Au cœur de Paris, dans un des quartiers les plus luxueux de la capitale, il est un restaurant gastronomique. Rien d’inattendu jusqu’ici… Sauf que ce lieu, situé sous l’église de la Madeleine, décoré par des artistes et designers de renom, a la particularité d’offrir aux plus démunis une cuisine de chefs, élaborée à partir de produits invendus. Massimo Bottura, à l’origine du projet et de l’association Food For Soul, ne prétend pas répondre à l’urgence alimentaire, mais a pour ambition de redonner de la dignité à ceux qui croyaient l’avoir perdue, par le beau et le bien manger. Bienvenue au Refettorio, restaurant gastronomique et solidaire.
Avant de passer les portes de la cuisine, quelques chiffres : le restaurant a à son actif, depuis mars 2018, 30 000 repas servis, 45 tonnes de nourriture sauvée, 80 personnes accueillies chaque soir. 2000 bénévoles participent à l’aventure, et une centaine de chefs renommés ont investi le lieu pour un soir.

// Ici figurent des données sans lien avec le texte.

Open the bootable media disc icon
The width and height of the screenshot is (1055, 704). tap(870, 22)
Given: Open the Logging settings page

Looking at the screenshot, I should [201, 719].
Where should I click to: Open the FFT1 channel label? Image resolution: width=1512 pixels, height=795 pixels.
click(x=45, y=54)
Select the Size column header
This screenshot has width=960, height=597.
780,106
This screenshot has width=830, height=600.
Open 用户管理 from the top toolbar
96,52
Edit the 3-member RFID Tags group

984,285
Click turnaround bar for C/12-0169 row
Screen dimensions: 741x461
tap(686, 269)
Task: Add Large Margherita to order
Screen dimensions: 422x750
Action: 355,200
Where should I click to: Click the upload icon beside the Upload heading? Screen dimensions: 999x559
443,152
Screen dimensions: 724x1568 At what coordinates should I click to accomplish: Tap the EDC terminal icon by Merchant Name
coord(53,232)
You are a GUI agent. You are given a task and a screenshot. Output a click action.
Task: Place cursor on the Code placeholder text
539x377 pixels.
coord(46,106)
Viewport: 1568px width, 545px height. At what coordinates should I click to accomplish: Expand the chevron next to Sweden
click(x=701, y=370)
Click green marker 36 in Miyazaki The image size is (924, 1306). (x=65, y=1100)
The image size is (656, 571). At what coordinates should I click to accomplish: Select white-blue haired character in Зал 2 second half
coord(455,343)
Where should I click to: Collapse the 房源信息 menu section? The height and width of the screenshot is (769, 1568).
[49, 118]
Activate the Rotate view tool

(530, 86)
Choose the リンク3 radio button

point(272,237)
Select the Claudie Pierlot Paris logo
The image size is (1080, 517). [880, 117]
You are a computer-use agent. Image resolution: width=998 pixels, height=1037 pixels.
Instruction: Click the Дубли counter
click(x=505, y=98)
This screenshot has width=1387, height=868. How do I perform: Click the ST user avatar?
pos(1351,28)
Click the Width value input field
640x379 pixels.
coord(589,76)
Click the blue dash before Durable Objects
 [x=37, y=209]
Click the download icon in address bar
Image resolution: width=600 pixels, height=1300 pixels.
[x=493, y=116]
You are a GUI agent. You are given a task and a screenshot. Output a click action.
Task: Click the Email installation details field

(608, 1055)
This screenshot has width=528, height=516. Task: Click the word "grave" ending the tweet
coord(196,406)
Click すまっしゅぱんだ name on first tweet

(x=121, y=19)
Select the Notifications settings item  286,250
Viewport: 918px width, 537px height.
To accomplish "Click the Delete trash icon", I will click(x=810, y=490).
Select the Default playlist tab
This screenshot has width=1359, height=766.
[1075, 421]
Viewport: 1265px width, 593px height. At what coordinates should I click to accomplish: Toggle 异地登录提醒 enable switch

15H, Solène, la Cheffe entre en scène*. Chaque jour, c’est la surprise, elle découvre le stock d’invendus et doit improviser un repas à la fois gastronomique, équilibré et nourrissant. Elle apprécie la contrainte qui stimule sa créativité. Jugez par vous-même : au menu, ce soir… Tombée de chou blanc au citron, haddock fumé sur espuma de pommes de terre à la poudre d’algues.
Chair de tourteau et sa bisque. Julienne de légumes, riz parfumé à la ciboulette.
Ganache au chocolat sur mille-feuille de tuiles.
Solène n’a pas son pareil pour sublimer les produits qu’elle reçoit. Mais cette cuisine de fonds de placards est parfois un vrai challenge pour les chefs invités qui délaissent leur restaurant étoilé le temps d’une soirée…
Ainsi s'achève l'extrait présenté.